With ray tracing you can render beautiful pictures. The technique simulates the physics of light accurately, so you get effects that are difficult to fake: soft shadows, global illumination, reflections, and refractions.

At a certain point I wanted to share this with more people, but my code was just a prototype, and nobody would care about my prototype. This is where Godot comes in.

Why Godot

Godot is a game engine, and a lot of friends and colleagues use it. It ticks many boxes for me:

It is popular.
It is open source under the MIT license.
It is multiplatform.
It does not require royalties for publishing your game.
It is just a single file that you put on your desktop. You double-click, and it works.
And most importantly, it compiles in a few minutes on my machine. If you have ever compiled other game engines, you know what that means for productivity.

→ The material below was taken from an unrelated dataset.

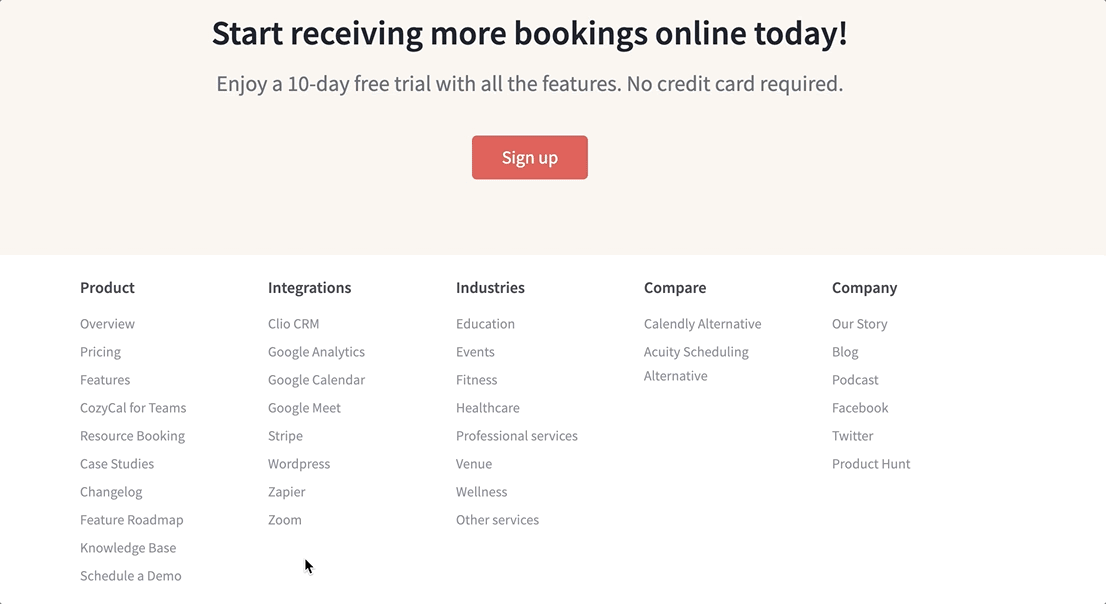Go to the product Overview link

[x=107, y=324]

A couple of years ago, however, Godot had no support for hardware ray tracing. I thought I could help with that. How cool would it be to have something like this in Godot?

Ray traced ambient occlusion in Sponza

The picture shows a technique called ray traced ambient occlusion, which tries to estimate where light struggles to reach. You get nice soft shadows below a cube, or behind curtains, where the light cannot easily get in.

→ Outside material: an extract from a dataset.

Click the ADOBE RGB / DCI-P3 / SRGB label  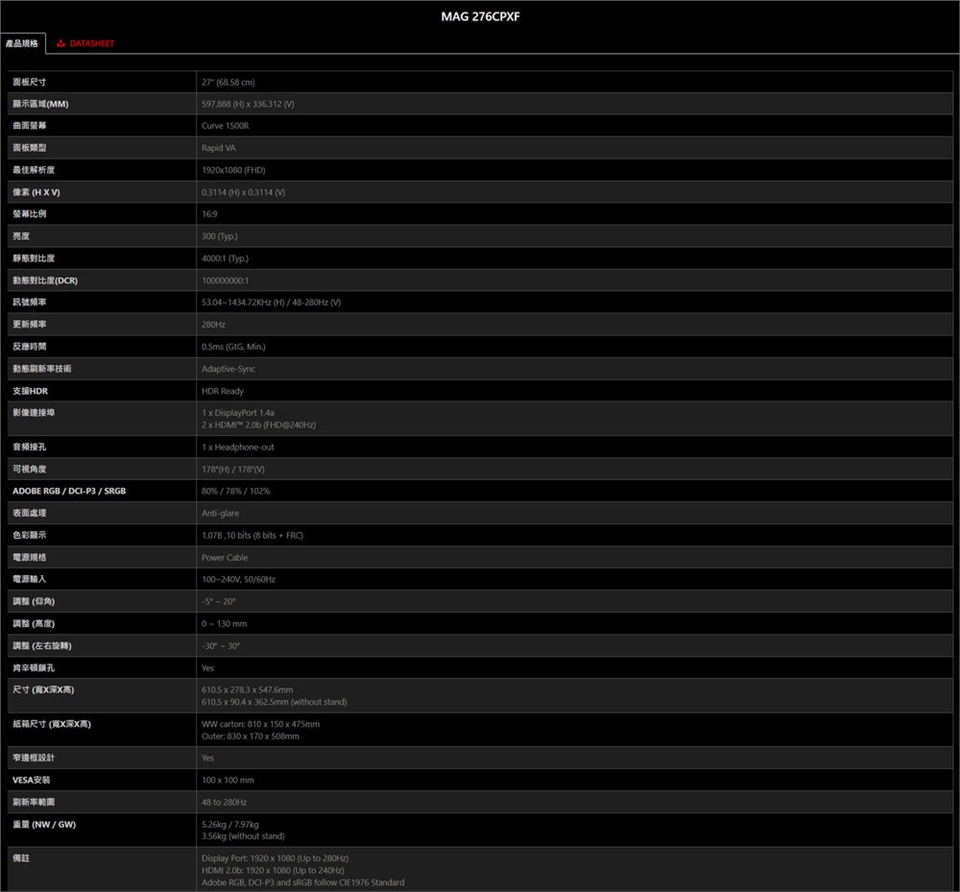[69, 491]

Adding Vulkan ray tracing to Godot. How hard could it be?

That was the challenge. I had a bunch of Vulkan code in my prototype, which was the result of following the NVIDIA ray tracing tutorial. You cannot just take that code and drop it into Godot, it does not work like that.

At a high level, to do ray tracing you need to do four things:

Create a bounding volume hierarchy.
Create a ray tracing pipeline.
Create the shader binding table.
Trace rays.

Let me go into a bit more detail on each.

Bounding volume hierarchies

A bounding volume hierarchy is boxes containing boxes containing geometries. What problem does it solve?

When you want to ray trace something, you shoot a ray and look for an intersection. Your scene may contain many geometries, and naively you would iterate through all of them looking for an intersection with the ray. That is a linear algorithm, and it does not scale.

Instead, you can subdivide the space. You check for intersection on each cell of your space, and if you hit a cell, you go down and look for the geometries inside it. The algorithm becomes logarithmic.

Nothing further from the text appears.